Kickoff: Navy at Indiana, 6 p.m. Saturday
Online: For more on college sports, follow Pete DiPrimio via Twitter at www.twitter.com/pdiprimio
BLOOMINGTON -- Indiana safety Greg Heban knows it's coming. It's Navy, after all. The master of the triple-option offense, a run-heavy attack that includes the legal technique no defender wants to deal with:
The cut block.
“I know they will cut block a lot,” Heban says. “I was on the bad end of that.”
That was last year, when IU lost a 31-30 heartbreaker at Navy. Now the Midshipmen (0-0) come to Memorial Stadium on Saturday looking to better last year's 257-rushing-yard total.
The Hoosiers (1-0) have other ideas.
“It's a totally different scheme than what we're use to,” Heban says. “We have to put our normal defensive scheme on hold for a week for these guys.”
In the triple-option attack, Navy can attack with running backs up the middle or sweeps or option pitches. Or the quarterback can keep it and go inside or out. There are all sorts of fakes and misdirections. If you're not disciplined, you get beat.
“Navy does a great job of manipulating the defense,” Heban says. “You have to have great eyes and be aware of where you need to be.”
If you aren't aware, you get the cut block.
That refers to an offensive player knocking down a defensive player by hitting him at the knees. It's legal as long as the defensive player isn't already engaged with another offensive player.
In this case, defensive backs and linebackers are the most vulnerable. While their attention is focused on the ball carrier, a receiver or tight end can rush in, knock them down and open the field for a potentially big play.
“It's something the safeties and linebackers are working a lot on,” Heban says. “If you're setting the edge and you get chopped, the edge is gone. They'll get outside.”
Defensive backs in general, safeties in particular, are often the last line of defense. Take them out and you get a big play, perhaps a touchdown.

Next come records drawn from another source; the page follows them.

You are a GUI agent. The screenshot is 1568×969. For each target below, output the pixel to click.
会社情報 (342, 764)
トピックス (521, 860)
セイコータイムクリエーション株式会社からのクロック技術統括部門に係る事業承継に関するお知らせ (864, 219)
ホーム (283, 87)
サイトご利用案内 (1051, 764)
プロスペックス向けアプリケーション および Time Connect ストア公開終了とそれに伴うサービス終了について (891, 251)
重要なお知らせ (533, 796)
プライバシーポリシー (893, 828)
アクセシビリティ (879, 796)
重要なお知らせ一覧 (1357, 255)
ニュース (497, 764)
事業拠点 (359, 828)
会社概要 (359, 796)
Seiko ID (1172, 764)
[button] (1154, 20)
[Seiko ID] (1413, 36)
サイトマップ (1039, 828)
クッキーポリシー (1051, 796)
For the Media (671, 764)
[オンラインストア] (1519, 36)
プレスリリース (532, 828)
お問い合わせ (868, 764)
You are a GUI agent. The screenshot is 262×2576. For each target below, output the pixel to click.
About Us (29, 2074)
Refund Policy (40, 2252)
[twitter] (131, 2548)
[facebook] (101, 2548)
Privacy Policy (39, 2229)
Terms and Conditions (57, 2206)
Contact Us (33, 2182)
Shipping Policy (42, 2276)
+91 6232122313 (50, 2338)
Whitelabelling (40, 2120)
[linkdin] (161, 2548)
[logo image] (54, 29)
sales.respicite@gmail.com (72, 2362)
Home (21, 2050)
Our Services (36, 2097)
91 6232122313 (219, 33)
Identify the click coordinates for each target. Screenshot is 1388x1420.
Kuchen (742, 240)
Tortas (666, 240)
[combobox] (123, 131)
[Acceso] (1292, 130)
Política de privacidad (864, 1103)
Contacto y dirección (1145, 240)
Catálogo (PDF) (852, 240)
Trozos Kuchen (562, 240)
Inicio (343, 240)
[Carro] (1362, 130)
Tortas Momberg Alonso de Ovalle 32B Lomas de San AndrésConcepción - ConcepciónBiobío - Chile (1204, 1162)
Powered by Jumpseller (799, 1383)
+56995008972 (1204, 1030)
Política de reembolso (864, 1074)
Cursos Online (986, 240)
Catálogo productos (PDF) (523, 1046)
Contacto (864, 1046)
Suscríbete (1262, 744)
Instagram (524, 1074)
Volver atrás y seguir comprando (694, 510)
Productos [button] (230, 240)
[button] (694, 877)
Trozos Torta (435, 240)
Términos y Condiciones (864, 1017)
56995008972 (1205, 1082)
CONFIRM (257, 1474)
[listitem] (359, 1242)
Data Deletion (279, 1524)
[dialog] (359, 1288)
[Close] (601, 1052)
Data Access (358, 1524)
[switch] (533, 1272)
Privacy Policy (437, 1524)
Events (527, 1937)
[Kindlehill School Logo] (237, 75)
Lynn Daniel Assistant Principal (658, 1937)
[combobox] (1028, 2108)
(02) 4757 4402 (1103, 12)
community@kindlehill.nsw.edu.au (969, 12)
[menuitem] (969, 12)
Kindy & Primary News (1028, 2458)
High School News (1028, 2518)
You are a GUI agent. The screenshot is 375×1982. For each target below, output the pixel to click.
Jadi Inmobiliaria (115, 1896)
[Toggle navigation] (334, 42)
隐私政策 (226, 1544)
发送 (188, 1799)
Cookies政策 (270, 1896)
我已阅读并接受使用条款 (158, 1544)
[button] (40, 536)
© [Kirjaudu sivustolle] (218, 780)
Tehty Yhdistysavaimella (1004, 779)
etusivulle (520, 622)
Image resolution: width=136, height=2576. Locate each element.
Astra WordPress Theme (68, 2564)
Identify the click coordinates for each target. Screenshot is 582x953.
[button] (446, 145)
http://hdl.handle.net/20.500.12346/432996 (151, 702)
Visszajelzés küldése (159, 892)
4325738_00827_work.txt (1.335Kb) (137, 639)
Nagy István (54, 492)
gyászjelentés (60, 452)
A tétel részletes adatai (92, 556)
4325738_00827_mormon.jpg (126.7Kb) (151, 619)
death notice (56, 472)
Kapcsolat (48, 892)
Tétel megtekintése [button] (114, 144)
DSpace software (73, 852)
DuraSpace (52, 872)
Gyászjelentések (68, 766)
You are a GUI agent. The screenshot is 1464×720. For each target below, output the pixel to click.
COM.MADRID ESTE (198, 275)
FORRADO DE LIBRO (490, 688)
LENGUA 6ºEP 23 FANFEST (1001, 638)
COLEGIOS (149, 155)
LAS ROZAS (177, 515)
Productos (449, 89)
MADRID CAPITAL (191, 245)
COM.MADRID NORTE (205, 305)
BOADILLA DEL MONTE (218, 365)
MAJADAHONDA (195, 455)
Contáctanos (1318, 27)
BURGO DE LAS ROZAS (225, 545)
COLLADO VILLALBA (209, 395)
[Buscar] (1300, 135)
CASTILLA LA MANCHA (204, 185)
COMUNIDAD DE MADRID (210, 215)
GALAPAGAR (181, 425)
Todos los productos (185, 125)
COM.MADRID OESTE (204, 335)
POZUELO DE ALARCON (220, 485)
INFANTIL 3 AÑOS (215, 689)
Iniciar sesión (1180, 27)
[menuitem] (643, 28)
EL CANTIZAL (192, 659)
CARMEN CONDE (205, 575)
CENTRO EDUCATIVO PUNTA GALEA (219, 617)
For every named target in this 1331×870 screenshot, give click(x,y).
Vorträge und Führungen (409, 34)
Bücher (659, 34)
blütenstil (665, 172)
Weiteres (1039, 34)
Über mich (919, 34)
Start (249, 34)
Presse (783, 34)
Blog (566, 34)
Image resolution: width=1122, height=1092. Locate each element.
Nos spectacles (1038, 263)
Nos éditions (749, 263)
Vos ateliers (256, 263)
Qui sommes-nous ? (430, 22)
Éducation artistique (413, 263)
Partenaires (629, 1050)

“You need to know where you need to be in the right gap,” Heban says. “If the ball is handed off up the middle, the D-line takes care of it. If the ball gets to the perimeter off the option, then the (defender) on the quarterback and the (defender) on the pitch guy have to be ready for it.”
How to you defend against the chop block?
“It's a lot of practice,” Heban says. “If you see the (offensive player's) head going down, you keep your feet high and use your hands to press away the helmet and shoulder pad so they don't get your legs. They're trying to get to your outside leg. You've got to keep that leg free.”
Because of military guidelines, Navy players generally are smaller than those on non-military programs. They make up for it with a system that emphasizes discipline, precision, intelligence and execution.
The defense has to match that.
“Defensively the more you think, the harder it is,” Wilson said. “That's why, in my opinion, this is the most difficult team we play. For this week you put everything you do defensively on the shelf. This is an option team that's going to have some movement and some (shotgun) passes. It's going to be a tremendous challenge.
“It's going to be a game where we're going to have to do some adjusting and see if we're smart enough as coaches and players to understand what happened and get lined up because we might get caught once or twice where you don't want to be.”
Navy has another twist – if often goes for it on fourth down. It was 18-for-28 on fourth-down situations, a success rate of 64.0 percent.
“They talk about just needing 3 yards to stay on track,” Heban says. “Our key on first and second down is to get them off track, get them into third and long. That will be huge.”
The Midshipmen have another twist – quarterback Keenan Reynolds is a good passer, unlike some of their recent quarterbacks. Last year as a true freshman he completed 56.5 percent of his passes for 896 yards, nine touchdowns and just two interceptions.
So coach Ken Niumatalolo has tweaked his offense to incorporate the shotgun and pistol formations, plus added a no-huddle and spread-attack elements. Because this is Navy's first game, IU coaches can only guess what the expanded attack will do.
One thing that won't require guessing: Navy has always tried to lull defenses to sleep with the run before going deep with the pass. Now the Midshipmen are likely to be far more effective doing that.
“It's all about your eyes and reading your keys effectively,” Heban says. “Keenan Reynolds is a great quarterback. He's one of the most athletic quarterbacks Navy has had. We have to keep our eyes on him.”
And, of course, on the ball and the cut block, and more.
“You've got to win as a team,” Wilson says. “You can't make a play to beat these guys. It's not one guy. It's 11 guys, it's a bunch of guys, to beat this team.”